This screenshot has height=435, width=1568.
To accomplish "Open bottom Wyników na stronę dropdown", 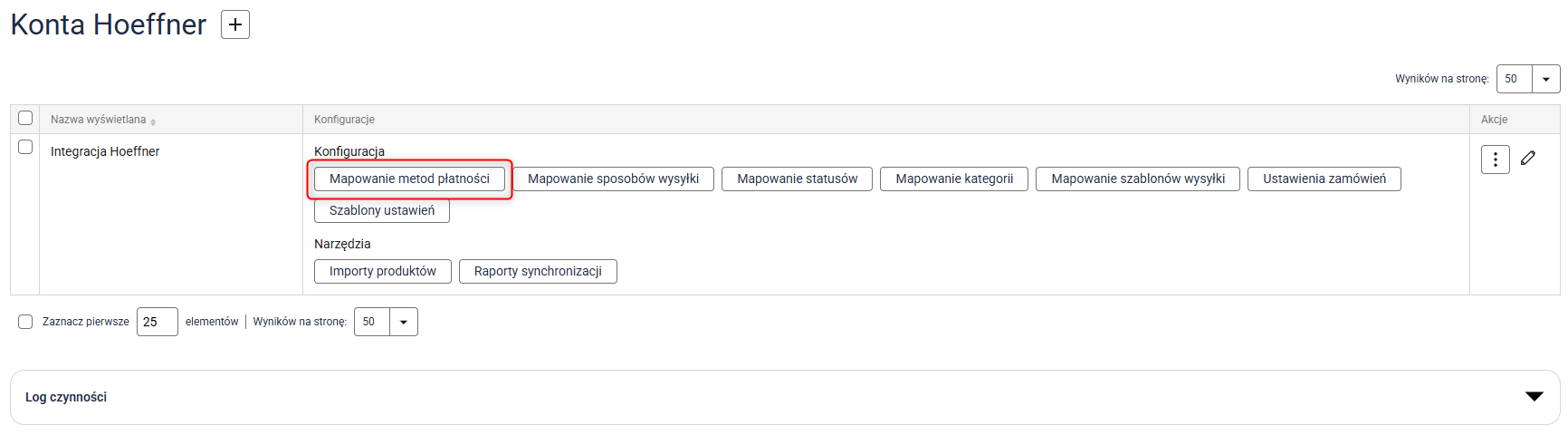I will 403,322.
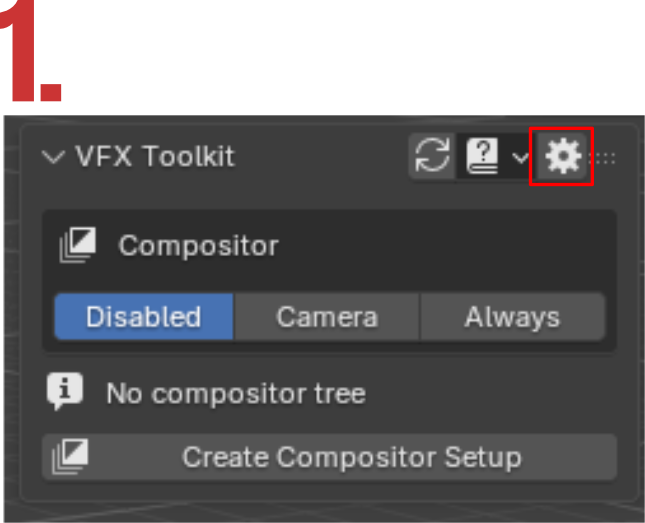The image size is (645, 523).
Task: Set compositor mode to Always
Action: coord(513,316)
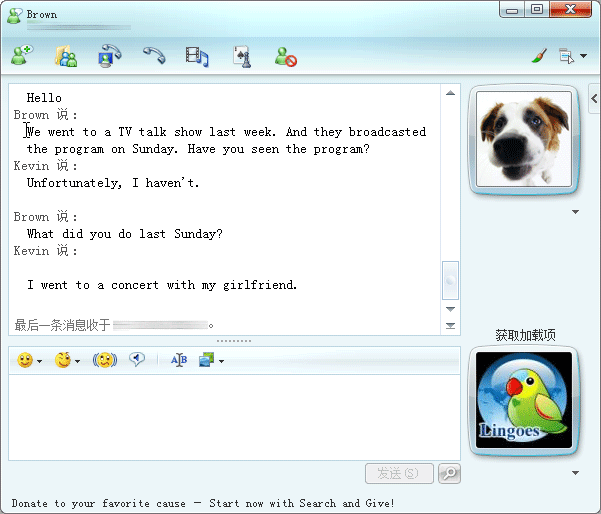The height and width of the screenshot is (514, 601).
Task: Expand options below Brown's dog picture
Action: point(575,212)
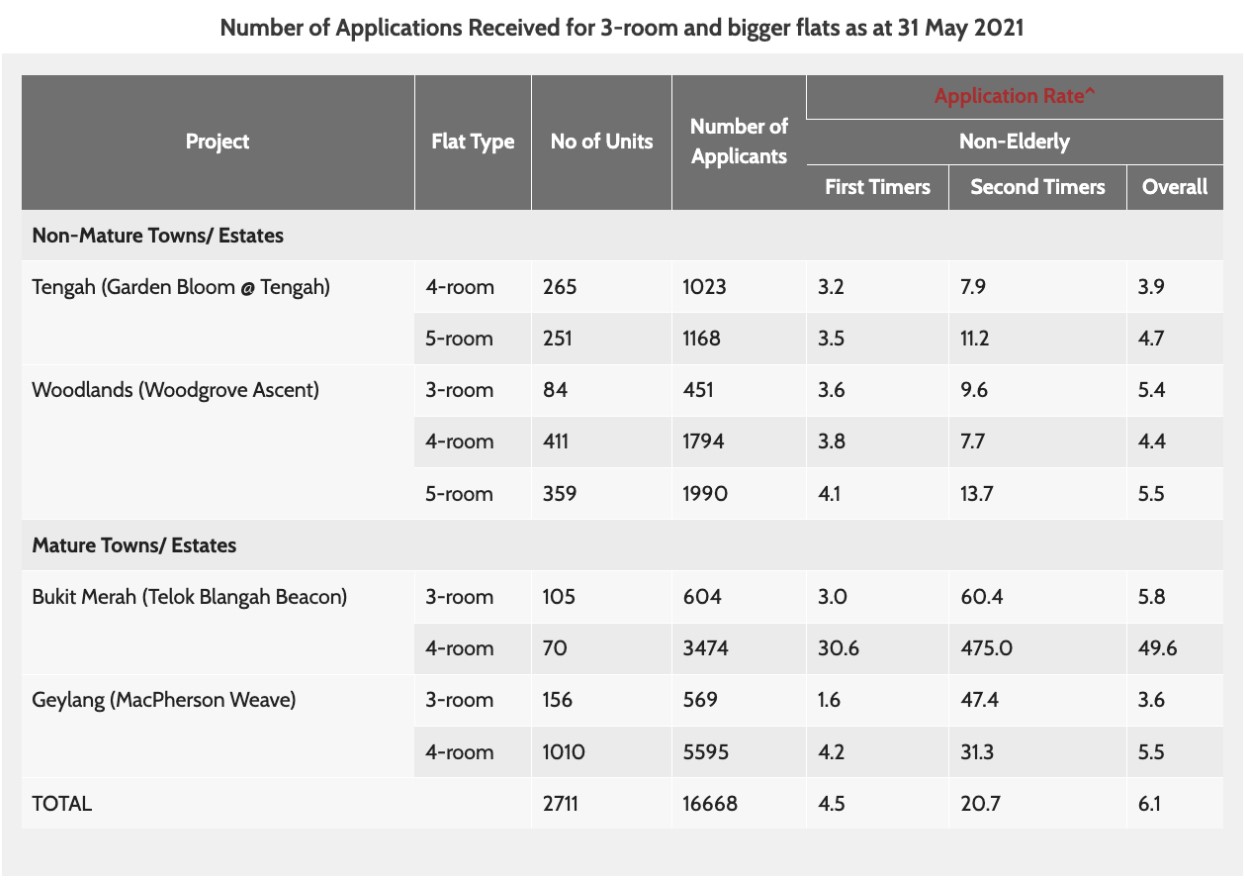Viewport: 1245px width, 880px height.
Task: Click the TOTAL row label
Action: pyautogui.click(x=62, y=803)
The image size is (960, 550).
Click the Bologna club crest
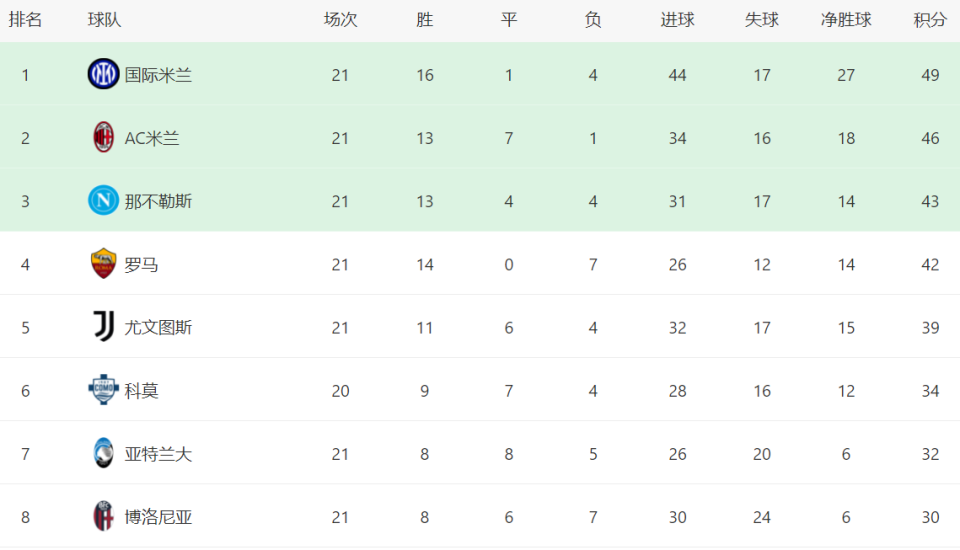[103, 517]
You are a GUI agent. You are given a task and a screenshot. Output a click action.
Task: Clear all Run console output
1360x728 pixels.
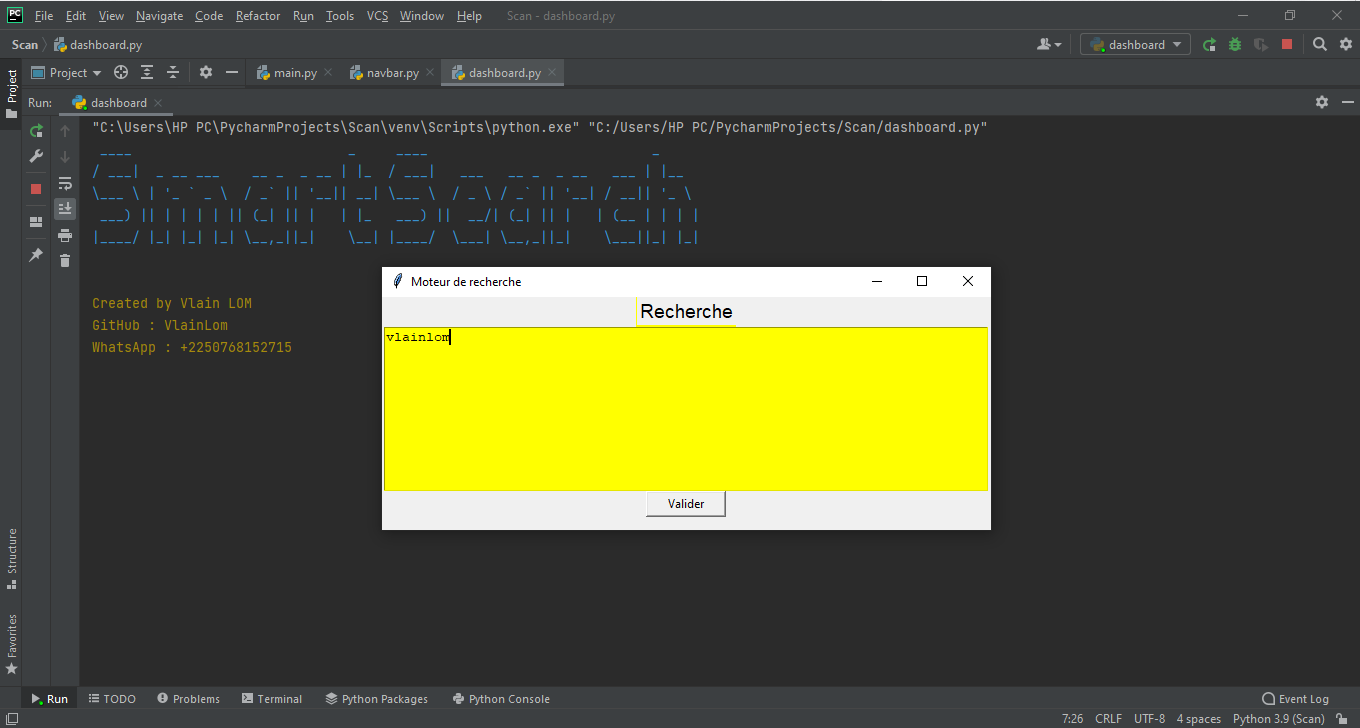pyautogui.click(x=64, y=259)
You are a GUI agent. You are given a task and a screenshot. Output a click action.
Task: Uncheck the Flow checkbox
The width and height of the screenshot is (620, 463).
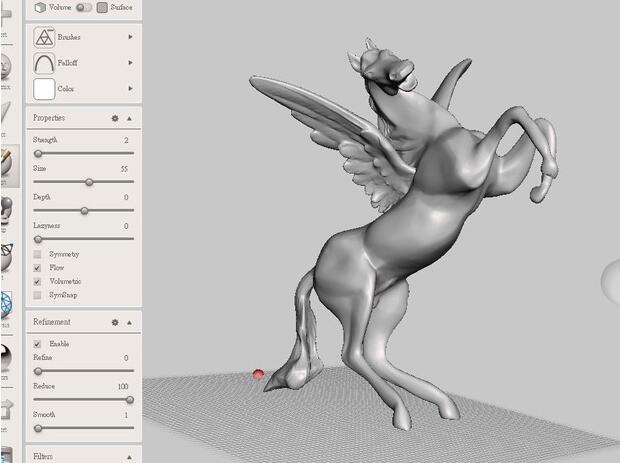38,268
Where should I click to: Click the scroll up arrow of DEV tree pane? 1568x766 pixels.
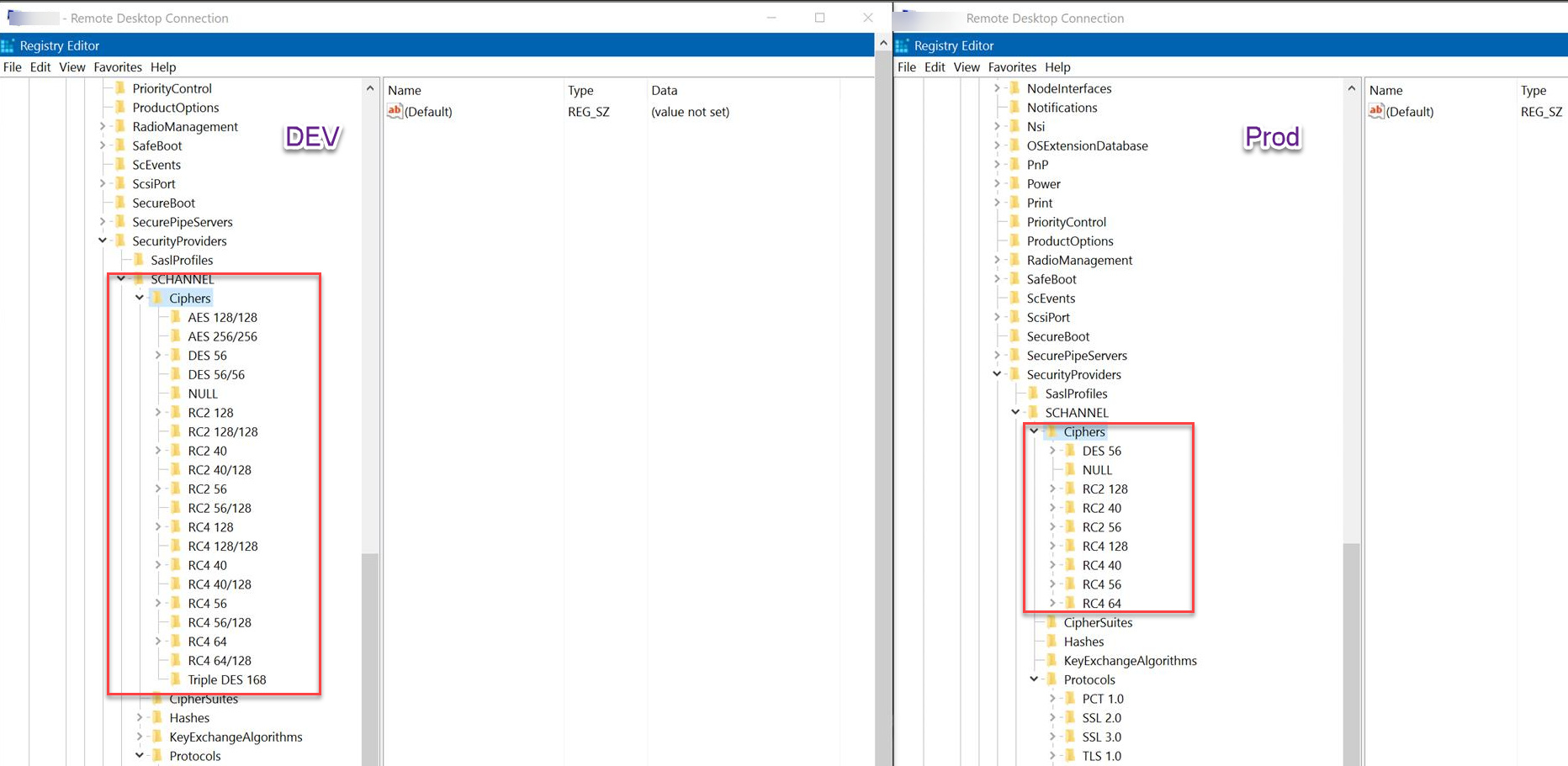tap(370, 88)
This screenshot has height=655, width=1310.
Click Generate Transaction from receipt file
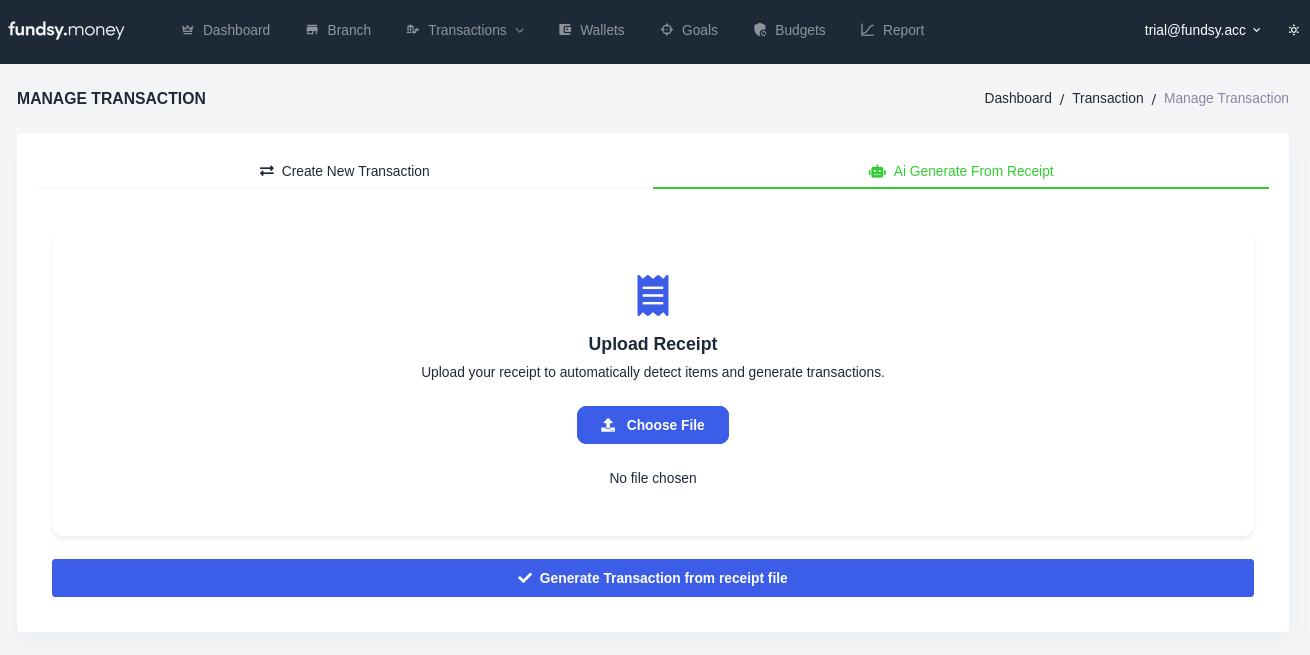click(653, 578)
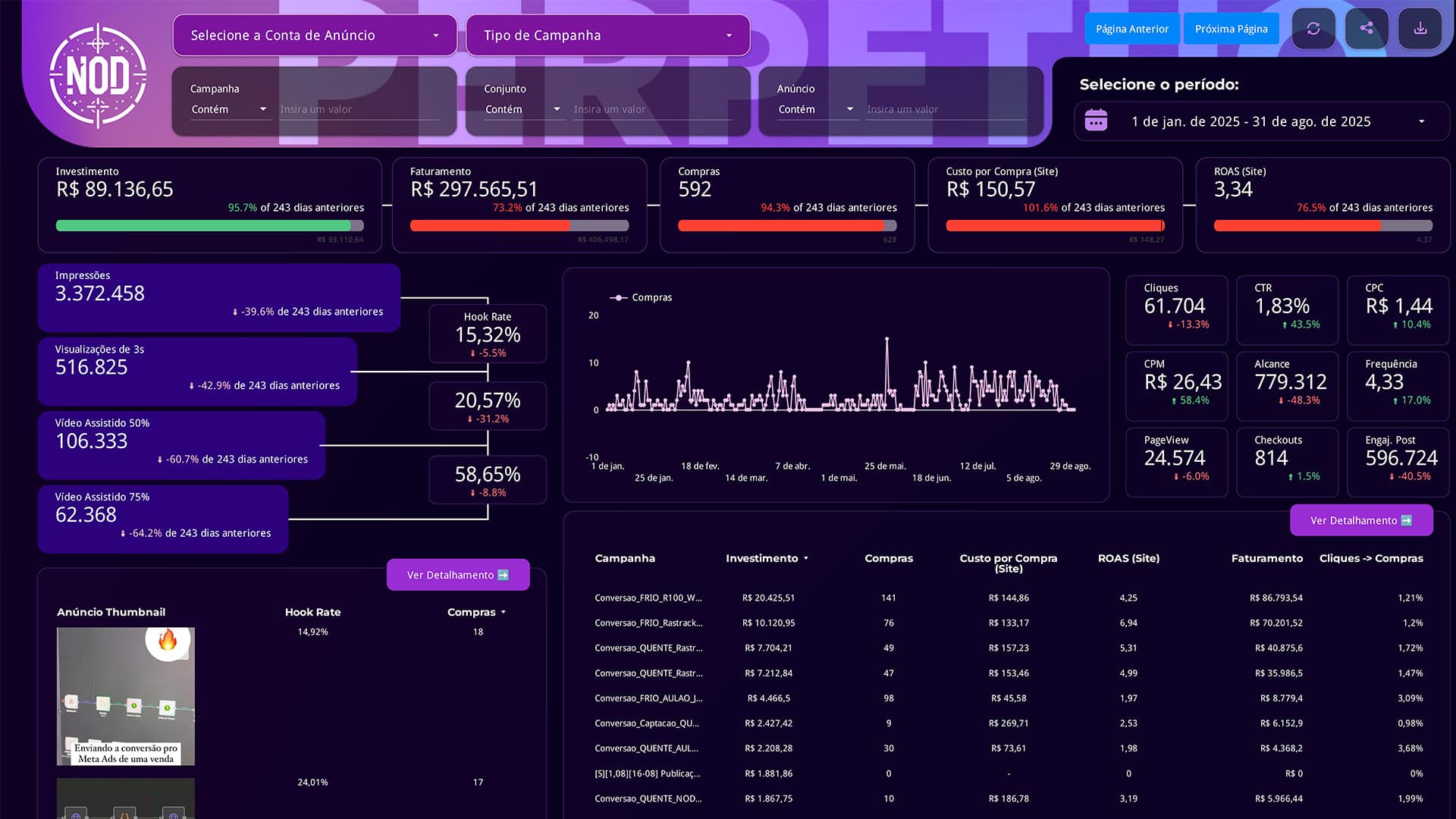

------------------------------------------------

Requirements:
Swap "scroll up arrow" for "scroll down arrow" in the entries from the line with "Where should I" through the end of the entries, and write those lines out again with nothing else changed. Leave out the pictures.

Answer in full:
Where should I click to: Click the scroll down arrow of DEV tree pane? 1568x766 pixels.
tap(370, 88)
This screenshot has height=655, width=1310.
Click Generate Transaction from receipt file
click(653, 578)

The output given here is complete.